WHEN TRAVEL CAN OPEN A NEW PATH TO A GREEN CARD

Summary

 For a long time, immigration attorneys advised their clients with prior unlawful presence in the United States not to travel on advance parole or to do so at their own peril.  However, recent changes in law make such travel possible and even advisable in some situations to open a new path to a green card.

By Attorneys Steven J. Malm and Nancy E. Miller

For a long time, immigration attorneys advised their clients with prior unlawful presence in the United States not to travel on advance parole or to do so at their own peril.  However, recent changes in law make such travel possible and even advisable in some situations to open a new path to a green card.

Conventional wisdom on advance parole travel began to change with a decision from the Board of Immigration Appeals in 2012.  The Board created a change in immigration law applicable throughout the country.  The Board held that persons who have been in the United States for over six months accruing unlawful presence do not trigger the 3 or 10-year inadmissibility bars if they travel on advance parole.  Under prior law, any “departure” from the United States would automatically trigger these inadmissibility bars but the Board held that travel on advance parole does not constitute a departure.

Advance parole is permission obtained prior to travel that allows a person to leave and reenter the United States.  Persons eligible to apply for advance parole include adjustment of status applicants, asylum applicants, TPS holders, and Deferred Action for Childhood Arrivals (DACA) recipients.  According to statements from the Department of Homeland Security (DHS), recipients of Deferred Action for Parental Accountability (DAPA) will also be eligible to apply for advance parole when, and if, that program takes effect.  Travel without advance parole generally results in abandonment of an adjustment application, and would even result in self-deportation for some.

Clearly, the ability to travel without incurring the 3 or 10-year bars represents a huge boon; however, another important benefit can flow from the Board’s decision.  Persons who entered without inspection (i.e. without permission) and travelled on advance parole, upon reentering the United States via advance parole may become eligible to adjust status.  Of course, they would also need to be petitioned as a United States citizen immediate relative.  Parents, spouses and children under 21 of United States citizens are immediate relatives for petitioning purposes.

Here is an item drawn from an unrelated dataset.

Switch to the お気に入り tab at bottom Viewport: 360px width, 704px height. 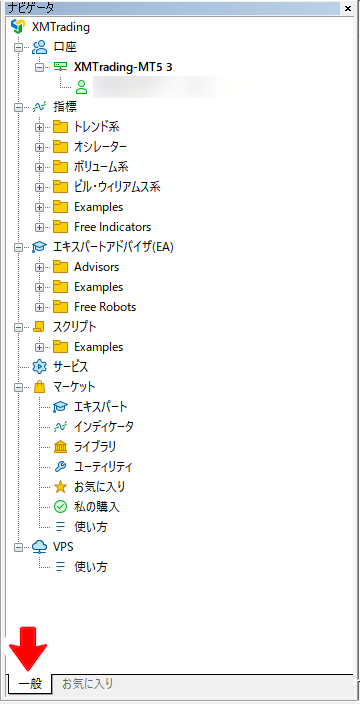coord(88,684)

Generally, in order for a person to adjust status in the United States to that of a green card holder, he or she must have been inspected and admitted or paroled into the country.  Colloquially, he or she must have entered legally.  Legally means procedurally lawful—the person must have presented him or herself for inspection but need not have been asked any questions.  Even persons who entered the United States using fraudulent documents, but presented themselves for inspection and were admitted, may adjust (albeit with an approved waiver for the misrepresentation).  However, persons that have entered the country without inspection (EWI), barring an exception known as 245(i), do not qualify to adjust in the United States and must return to their home countries to request their green cards.  When these persons travel on advance parole and later enter on parole they are no longer classified as EWI.

Immediate relatives of United States citizens may have other immigration relief available to them.  The provisional waiver program came into being in 2013 permitting spouses of United States citizens to apply for “extreme hardship” waivers of the 3 and 10-year bars prior to departing the United States to obtain their immigrant visas.  Recently, the Obama administration announced that the provisional waiver program would be expanded and that the extreme hardship standard would be clarified to provide greater consistency in adjudications.  Many persons who might consider the strategy of adjusting after travel on advance parole also qualify for provisional waivers.  Choosing between the two may depend on a variety of factors.

Before traveling on advance parole, persons would be well-advised to speak to an experienced and knowledgeable immigration attorney.  While travel on advance parole will not trigger the 3 or 10-year bars, upon return, persons will still be screened by CBP for admissibility.  Prior removal orders, criminal records, false claims to citizenship, and other grounds of inadmissibility may be revealed.  In the worst case scenario, a person could be summarily removed.

For immediate relatives of United States citizens who have entered without inspection, travel on advance parole may open a new pathway to a green card through adjustment of status.  DHS recently indicated that new guidance is forthcoming to clarify that, consistent with the Board’s decision, individuals that travel on advance parole do not trigger the 3 or 10-year bars.  The Board’s decision and expected policy memo from the Obama Administration gives new promise about the applicability of this change in law and the path to adjustment opened through advance parole travel.